I move towards a life less cluttered. Less cluttered with stuff. Less cluttered with distractions. In this day and age it is a difficult thing to do. I’ve eschewed a smart phone in favor or a dumb one – even though all the cell companies tell me they’ll give me one for free, that it will be a minimal extra charge per month for the plethora of additional capabilities I will have at my fingertips. Those same capabilities which will keep me distracted and entertained during times of boredom, and eventually during the non-bored times as well. Dinners with family, conversations with friends, quiet moments alone – all disrupted so I can check my email, google that thing I can’t remember, show everybody the latest and greatest cat video I’ve seen in the last three hours.
So I choose the dumber option, which is still more than happy to beep and buzz far too often as it is. I learn to turn it off – to silence the noise. I check it when when it is convenient for me. People don’t understand – and god knows I’m far from adept at it yet – but I’m working on it.
We choose not to have television service at the house, and when our room mate moves out we will cancel the internet as well. My truck is gone and I drag my feet on replacing it. I try to rein in those consumptive desires that the current society esteems so highly. I only buy the things I think I need, and I get rid of them when they offer less than I need of them; when they stop adding to my life and start subtracting from it.

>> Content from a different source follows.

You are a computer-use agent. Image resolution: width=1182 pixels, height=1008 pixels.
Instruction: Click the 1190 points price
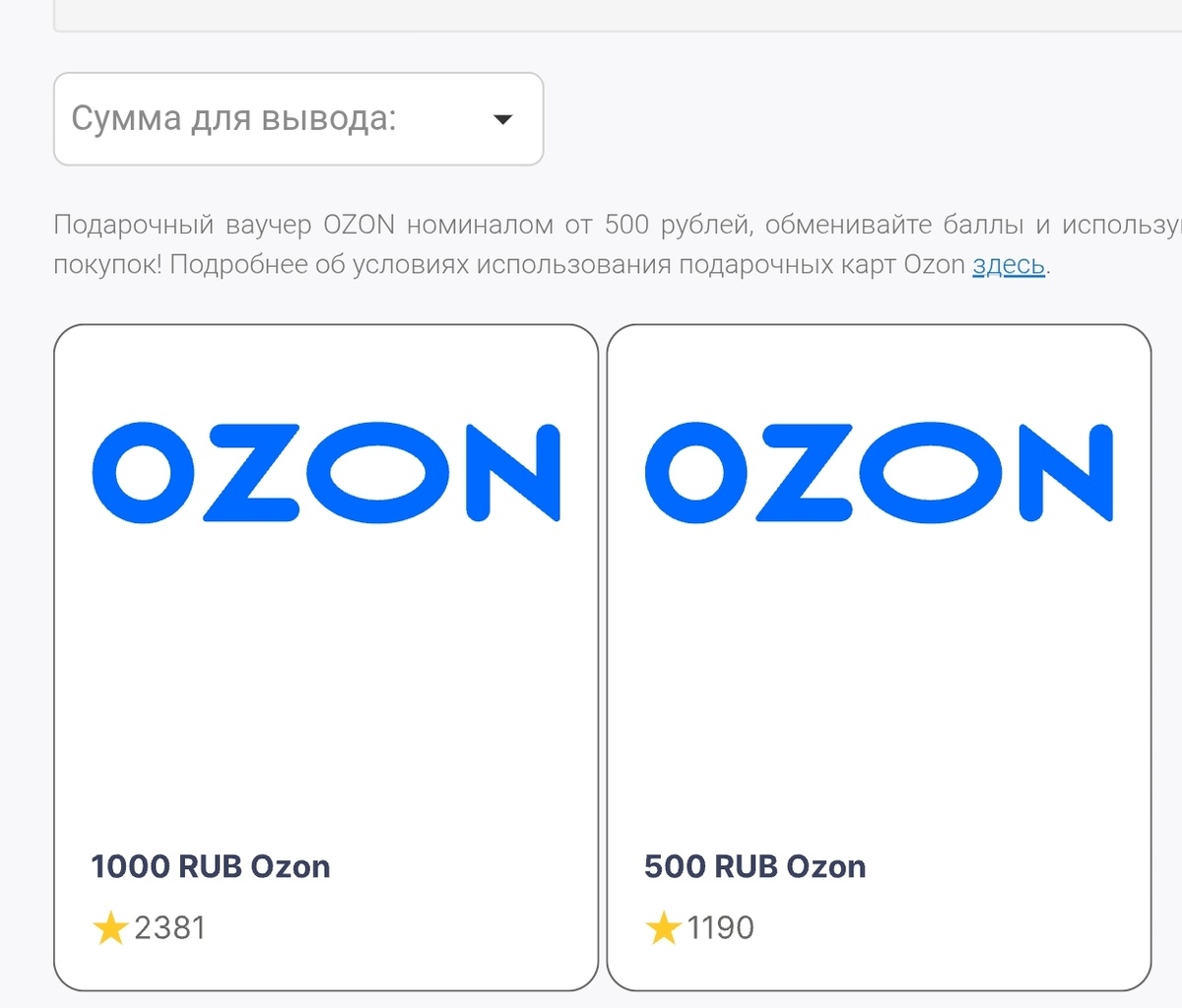720,928
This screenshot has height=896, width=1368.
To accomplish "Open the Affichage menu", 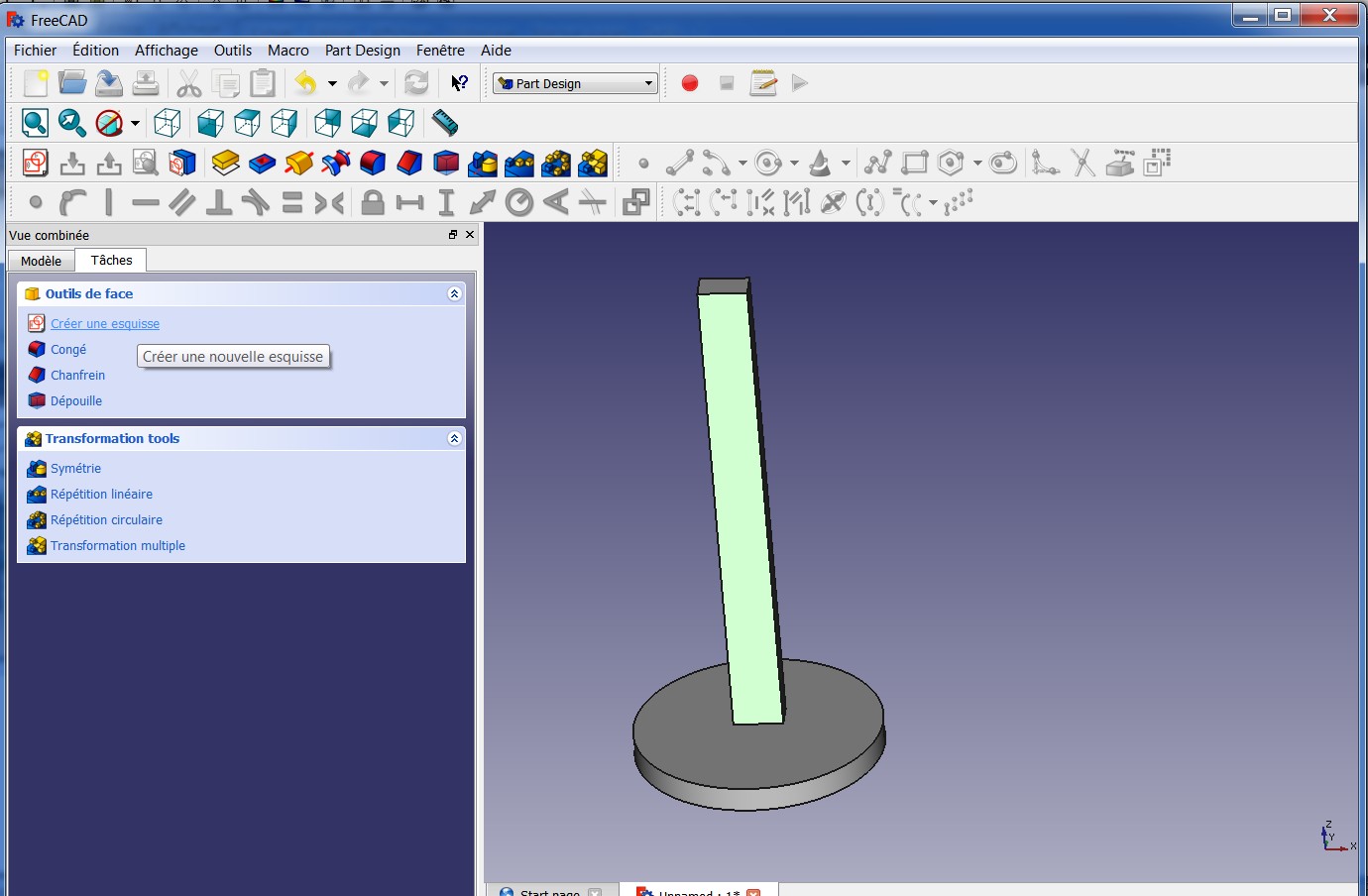I will 167,51.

It does not happen all at once – it is a process like any other. Slow and clumsy at first – but it builds as you build within yourself the environment which fosters the end result you want to achieve. Like taking all the crap food out of our diet – at first we crave that which is gone – but eventually the cravings subside and we are left feeling somehow more whole afterword. Sometimes the things we do just feel ‘right’. A less cluttered life gives me that feeling.
What is it that makes you feel right?